Identifying Experts in Question & Answer Portals: A Case Study on Data
Science Competencies in Reddit
- URL: http://arxiv.org/abs/2204.04098v2
- Date: Thu, 1 Sep 2022 21:21:22 GMT
- Title: Identifying Experts in Question & Answer Portals: A Case Study on Data
Science Competencies in Reddit
- Authors: Sofia Strukova, Jos\'e A. Ruip\'erez-Valiente, F\'elix G\'omez
M\'armol
- Abstract summary: We inspect the feasibility of identifying data science experts in Reddit.
Our method is based on the manual coding results where two data science experts labelled not only expert and non-expert comments, but also out-of-scope comments.

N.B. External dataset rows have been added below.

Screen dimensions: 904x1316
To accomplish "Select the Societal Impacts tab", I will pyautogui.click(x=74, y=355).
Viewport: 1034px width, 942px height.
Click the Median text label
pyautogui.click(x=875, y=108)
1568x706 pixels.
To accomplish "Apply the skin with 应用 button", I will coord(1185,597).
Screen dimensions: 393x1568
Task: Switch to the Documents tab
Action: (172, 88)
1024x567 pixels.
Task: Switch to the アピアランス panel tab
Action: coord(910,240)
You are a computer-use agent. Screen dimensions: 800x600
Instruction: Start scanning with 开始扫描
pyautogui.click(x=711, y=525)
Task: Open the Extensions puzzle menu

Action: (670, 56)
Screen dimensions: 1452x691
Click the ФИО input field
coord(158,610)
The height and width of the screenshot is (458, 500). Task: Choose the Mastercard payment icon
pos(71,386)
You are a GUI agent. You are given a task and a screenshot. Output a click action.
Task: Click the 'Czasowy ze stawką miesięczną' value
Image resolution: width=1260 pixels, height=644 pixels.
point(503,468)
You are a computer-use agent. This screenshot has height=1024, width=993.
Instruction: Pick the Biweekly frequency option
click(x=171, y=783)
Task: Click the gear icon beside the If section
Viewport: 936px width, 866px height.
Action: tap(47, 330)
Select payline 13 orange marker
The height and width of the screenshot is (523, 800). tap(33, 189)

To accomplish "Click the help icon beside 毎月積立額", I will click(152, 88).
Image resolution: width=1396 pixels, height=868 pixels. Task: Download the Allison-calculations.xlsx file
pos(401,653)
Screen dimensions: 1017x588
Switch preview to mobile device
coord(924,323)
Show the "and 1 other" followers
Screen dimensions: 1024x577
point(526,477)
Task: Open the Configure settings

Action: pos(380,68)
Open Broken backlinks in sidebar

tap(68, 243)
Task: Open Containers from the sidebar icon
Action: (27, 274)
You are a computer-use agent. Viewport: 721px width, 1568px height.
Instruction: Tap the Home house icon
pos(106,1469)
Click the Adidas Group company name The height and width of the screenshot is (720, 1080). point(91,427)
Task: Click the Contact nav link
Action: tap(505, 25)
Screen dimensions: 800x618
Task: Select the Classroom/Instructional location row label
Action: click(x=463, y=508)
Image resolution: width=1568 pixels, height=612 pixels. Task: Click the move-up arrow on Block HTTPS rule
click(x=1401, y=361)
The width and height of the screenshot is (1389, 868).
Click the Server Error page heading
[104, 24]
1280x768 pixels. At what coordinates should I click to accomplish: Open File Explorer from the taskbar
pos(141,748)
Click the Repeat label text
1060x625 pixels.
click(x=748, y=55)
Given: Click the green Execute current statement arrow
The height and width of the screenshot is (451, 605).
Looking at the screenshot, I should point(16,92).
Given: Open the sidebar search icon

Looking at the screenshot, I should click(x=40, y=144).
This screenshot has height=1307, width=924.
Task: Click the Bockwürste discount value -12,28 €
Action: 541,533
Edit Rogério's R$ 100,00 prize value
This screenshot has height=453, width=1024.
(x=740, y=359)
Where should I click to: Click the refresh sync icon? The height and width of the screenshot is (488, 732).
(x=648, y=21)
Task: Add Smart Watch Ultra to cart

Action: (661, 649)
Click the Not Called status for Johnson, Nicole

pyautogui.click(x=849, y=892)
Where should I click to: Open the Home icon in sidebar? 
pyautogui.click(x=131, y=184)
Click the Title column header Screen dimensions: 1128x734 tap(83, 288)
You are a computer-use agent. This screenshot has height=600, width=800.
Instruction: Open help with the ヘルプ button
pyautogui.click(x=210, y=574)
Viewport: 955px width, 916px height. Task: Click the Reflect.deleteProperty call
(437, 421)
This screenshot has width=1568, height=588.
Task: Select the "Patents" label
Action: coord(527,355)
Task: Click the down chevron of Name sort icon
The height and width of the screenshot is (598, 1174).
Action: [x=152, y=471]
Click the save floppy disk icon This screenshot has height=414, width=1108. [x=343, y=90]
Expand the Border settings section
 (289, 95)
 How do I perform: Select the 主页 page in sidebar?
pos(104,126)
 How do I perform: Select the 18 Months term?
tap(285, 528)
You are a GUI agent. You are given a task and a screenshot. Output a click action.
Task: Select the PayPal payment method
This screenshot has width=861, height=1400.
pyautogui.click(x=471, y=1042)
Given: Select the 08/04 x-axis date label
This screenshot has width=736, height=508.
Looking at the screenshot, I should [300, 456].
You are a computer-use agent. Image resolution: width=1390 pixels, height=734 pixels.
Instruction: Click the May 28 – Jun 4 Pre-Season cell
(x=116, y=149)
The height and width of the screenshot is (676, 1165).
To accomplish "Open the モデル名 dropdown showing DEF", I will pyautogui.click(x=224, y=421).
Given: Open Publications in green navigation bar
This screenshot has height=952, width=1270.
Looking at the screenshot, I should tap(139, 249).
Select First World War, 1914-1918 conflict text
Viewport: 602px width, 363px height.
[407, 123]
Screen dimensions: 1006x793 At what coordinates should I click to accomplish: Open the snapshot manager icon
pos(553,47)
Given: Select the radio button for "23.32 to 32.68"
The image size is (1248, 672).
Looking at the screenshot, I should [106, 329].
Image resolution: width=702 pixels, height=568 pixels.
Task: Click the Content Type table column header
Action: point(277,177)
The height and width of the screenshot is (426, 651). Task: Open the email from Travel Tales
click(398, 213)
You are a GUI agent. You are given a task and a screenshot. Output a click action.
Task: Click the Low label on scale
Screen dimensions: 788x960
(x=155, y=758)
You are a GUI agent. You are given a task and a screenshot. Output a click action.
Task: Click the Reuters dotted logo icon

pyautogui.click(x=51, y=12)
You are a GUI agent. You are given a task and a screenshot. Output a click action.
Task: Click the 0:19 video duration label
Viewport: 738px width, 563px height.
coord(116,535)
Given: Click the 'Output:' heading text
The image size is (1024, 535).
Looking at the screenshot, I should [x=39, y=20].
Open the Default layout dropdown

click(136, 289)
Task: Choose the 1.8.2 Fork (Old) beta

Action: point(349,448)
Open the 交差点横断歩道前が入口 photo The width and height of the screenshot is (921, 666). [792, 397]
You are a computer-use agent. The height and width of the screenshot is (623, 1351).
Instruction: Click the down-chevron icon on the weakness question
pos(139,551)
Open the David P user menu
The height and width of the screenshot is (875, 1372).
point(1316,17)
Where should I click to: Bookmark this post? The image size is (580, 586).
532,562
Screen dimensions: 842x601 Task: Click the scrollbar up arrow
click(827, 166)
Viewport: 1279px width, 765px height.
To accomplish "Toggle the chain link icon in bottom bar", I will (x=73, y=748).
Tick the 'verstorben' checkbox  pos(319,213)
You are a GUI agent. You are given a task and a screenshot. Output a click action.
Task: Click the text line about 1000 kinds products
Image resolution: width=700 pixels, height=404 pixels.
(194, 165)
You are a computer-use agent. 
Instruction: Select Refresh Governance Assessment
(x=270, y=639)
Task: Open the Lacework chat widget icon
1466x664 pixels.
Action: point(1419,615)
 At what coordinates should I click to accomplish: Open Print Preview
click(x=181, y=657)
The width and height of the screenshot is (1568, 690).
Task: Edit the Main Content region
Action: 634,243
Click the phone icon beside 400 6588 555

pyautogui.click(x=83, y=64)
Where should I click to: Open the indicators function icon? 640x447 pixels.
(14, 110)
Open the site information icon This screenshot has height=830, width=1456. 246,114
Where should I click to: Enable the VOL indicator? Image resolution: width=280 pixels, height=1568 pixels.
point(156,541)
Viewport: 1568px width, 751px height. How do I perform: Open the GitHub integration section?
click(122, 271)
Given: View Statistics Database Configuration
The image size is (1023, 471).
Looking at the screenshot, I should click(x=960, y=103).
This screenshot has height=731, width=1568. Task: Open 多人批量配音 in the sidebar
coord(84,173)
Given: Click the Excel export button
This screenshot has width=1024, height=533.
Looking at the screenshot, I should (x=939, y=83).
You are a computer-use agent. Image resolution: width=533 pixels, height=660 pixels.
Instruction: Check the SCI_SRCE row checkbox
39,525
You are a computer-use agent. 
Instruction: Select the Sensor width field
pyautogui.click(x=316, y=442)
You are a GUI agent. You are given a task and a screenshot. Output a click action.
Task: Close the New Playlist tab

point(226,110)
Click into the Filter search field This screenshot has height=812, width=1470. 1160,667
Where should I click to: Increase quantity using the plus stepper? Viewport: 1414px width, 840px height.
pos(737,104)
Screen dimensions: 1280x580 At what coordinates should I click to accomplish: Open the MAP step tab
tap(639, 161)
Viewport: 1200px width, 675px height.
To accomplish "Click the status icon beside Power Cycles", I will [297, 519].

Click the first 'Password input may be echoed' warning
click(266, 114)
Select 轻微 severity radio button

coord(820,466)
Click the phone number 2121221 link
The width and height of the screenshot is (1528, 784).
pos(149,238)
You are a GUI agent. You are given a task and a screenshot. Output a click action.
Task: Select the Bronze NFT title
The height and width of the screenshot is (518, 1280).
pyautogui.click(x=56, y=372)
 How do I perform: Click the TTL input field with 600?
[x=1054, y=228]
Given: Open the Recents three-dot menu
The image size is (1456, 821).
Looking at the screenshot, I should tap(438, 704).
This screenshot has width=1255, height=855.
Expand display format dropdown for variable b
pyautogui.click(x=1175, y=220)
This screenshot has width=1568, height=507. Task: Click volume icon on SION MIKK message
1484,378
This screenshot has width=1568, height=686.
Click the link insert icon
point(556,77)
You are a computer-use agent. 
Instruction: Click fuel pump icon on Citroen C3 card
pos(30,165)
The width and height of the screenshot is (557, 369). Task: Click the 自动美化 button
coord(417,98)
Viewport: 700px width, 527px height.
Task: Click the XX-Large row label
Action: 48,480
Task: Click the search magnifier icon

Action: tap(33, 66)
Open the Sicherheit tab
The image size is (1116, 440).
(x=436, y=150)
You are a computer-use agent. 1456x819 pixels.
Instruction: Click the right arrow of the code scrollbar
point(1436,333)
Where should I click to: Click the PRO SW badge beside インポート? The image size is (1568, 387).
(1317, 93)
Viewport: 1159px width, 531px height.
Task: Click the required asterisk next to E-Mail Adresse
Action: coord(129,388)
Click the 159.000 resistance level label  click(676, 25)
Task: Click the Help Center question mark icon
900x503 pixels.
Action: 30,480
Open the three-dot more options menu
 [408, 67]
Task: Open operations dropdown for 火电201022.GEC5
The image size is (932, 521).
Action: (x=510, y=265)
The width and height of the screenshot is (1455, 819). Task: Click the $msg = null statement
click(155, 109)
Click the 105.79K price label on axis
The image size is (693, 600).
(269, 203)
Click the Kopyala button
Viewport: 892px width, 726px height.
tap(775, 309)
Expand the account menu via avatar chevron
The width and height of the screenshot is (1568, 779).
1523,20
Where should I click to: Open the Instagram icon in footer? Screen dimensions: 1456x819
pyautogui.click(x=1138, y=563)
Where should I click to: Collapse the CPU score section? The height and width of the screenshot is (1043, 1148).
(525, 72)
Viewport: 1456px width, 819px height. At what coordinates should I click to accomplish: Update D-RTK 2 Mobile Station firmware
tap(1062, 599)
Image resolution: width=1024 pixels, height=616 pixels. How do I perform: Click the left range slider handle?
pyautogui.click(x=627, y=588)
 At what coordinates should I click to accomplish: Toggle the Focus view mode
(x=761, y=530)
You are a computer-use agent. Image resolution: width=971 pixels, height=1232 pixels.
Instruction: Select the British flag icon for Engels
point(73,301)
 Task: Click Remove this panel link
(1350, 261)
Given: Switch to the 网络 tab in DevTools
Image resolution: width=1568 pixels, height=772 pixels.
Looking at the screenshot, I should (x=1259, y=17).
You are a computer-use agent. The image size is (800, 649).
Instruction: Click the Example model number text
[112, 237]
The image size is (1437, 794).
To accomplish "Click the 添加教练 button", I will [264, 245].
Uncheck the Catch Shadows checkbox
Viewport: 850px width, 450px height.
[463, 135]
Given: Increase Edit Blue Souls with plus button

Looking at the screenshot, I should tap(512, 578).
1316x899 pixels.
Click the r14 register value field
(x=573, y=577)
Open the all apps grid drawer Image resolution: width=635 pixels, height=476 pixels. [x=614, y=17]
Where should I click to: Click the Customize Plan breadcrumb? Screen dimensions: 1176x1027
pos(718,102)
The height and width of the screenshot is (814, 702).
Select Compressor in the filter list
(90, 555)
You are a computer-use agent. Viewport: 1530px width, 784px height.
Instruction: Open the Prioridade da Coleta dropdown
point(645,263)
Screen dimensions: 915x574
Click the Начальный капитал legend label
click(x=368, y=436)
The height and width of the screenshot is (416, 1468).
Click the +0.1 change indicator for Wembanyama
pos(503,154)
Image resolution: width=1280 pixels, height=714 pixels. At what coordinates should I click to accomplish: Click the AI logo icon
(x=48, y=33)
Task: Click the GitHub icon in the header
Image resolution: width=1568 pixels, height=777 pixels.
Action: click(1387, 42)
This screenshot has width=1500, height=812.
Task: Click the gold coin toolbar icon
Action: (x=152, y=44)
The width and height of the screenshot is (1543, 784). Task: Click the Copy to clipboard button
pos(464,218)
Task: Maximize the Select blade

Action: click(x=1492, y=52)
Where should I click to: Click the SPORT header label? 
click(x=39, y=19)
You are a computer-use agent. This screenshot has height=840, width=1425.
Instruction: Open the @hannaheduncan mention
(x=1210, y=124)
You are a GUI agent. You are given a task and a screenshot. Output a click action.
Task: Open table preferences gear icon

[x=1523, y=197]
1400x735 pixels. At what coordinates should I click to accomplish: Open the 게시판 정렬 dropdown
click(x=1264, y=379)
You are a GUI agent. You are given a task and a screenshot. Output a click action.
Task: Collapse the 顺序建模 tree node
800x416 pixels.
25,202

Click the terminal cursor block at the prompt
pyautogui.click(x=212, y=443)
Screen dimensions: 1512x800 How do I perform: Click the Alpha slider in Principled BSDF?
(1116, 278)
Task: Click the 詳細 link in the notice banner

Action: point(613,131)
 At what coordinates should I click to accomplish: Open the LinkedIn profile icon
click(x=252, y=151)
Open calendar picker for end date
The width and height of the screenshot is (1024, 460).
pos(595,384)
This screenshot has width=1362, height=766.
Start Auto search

We present a semi-supervised approach which combines 1,113 labelled comments with 100,226 unlabelled comments during training.
- Score: 0.0
- License: http://creativecommons.org/licenses/by-nc-sa/4.0/
- Abstract: The irreplaceable key to the triumph of Question & Answer (Q&A) platforms is
their users providing high-quality answers to the challenging questions posted
across various topics of interest. From more than a decade, the expert finding
problem attracted much attention in information retrieval research. Based on
the encountered gaps in the expert identification across several Q&A portals,
we inspect the feasibility of identifying data science experts in Reddit. Our
method is based on the manual coding results where two data science experts
labelled not only expert and non-expert comments, but also out-of-scope
comments, which is a novel contribution to the literature, enabling the
identification of more groups of comments across web portals. We present a
semi-supervised approach which combines 1,113 labelled comments with 100,226
unlabelled comments during training. The proposed model uses the activity
behaviour of every user, including Natural Language Processing (NLP),
crowdsourced and user feature sets. We conclude that the NLP and user feature
sets contribute the most to the better identification of these three classes.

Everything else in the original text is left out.